I think we’ll also find that by separating out the other concepts we’ll get to next, the need to ever create event streams that have any side effects is reduced to essentially zero.

Rx streams have behavior for handling the stream “completing”, and handling exceptions that get thrown during construction of an item to be emitted. I have gone back and forth over whether it makes sense for a strict event stream to have a notion of “completing”. I lean more toward thinking it doesn’t, and that “completion” applies strictly to the next concept we’ll talk about.

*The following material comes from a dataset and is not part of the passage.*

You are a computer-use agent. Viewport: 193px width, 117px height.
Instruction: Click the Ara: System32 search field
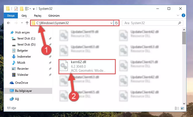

What definitely does not make sense for event streams is failures. Event streams themselves can’t “fail”. Events happen or they don’t. If some exception gets thrown by a publisher, it’s a problem for the publisher, that’s either going to be trapped by the publisher, will kill the publisher, or kill the process. Having it propagate to subscribers, and especially having it (by design) terminate the whole stream doesn’t make sense.

Data Streams

The next concept is a data stream. How are “data” streams different from “event” streams? Isn’t an event just some data? Well, an event holds data, but the event is the occurrence itself. With data streams, the items are not things that occur at a specific time. They may become available at a specific time, but that time is otherwise meaningless. The only significance of the arrival time of a datum is that we have to wait for it.

More importantly, in a stream of data, every datum matters. It’s really the order, not the timing, of the items that’s important. It’s critical that someone reading the data stream receive every element in the correct order. If a reader wants to skip some elements, that’s his business. But it wouldn’t make sense for a reader to miss elements and not know it.

We subscribe to an event stream, but we consume a data stream. Subscribing is passive. It has no impact on the events in the stream. Consuming is active. It is what drives the stream forward. The “next” event in a stream is emitted whenever it occurs, independent of who is subscribed. The “next” event of a data stream is emitted when the consumer decides to consume it. In both cases, once an element is emitted, it is never re-emitted.

Put succinctly, an event stream is producer-driven, and a data stream is consumer-driven. An event stream is a push stream, and a data stream is a pull stream.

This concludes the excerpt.